Le quotidien rappelle que Caracas avait acquis dès 2009 un ensemble de moyens russes, notamment des systèmes de missiles Buk-M2 et des complexes S-300. Or, selon les sources citées par le NYT, le pays n’a pas réussi à en assurer l’exploitation correcte ni la maintenance sur le long terme.

Les difficultés seraient liées à un manque de personnel qualifié et à l’état de préparation incomplet du matériel. Certains éléments de la défense antiaérienne n’auraient jamais été pleinement mis en service au moment où l’opération américaine a commencé, malgré des avertissements répétés sur la possibilité d’une attaque. En conséquence, indique le journal, le facteur décisif du succès de Washington tiendrait davantage au déficit de professionnalisme au sein de l’armée vénézuélienne qu’à l’absence d’armements avancés.

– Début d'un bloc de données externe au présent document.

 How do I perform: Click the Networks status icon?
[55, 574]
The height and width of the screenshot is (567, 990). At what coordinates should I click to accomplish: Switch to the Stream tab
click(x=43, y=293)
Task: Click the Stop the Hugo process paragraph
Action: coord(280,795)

Ancien chef de station de la CIA au Venezuela, Richard de la Torre a expliqué au quotidien que des années de corruption, une logistique fragile et les sanctions internationales avaient gravement sapé l’état de préparation au combat du réseau de défense aérienne du pays.

Une analyse menée par le New York Times à partir de preuves photographiques, d’images vidéo et de données satellitaires a montré qu’une partie de l’infrastructure de défense aérienne du Venezuela était encore entreposée pendant l’opération et n’avait pas été mise en condition de combat.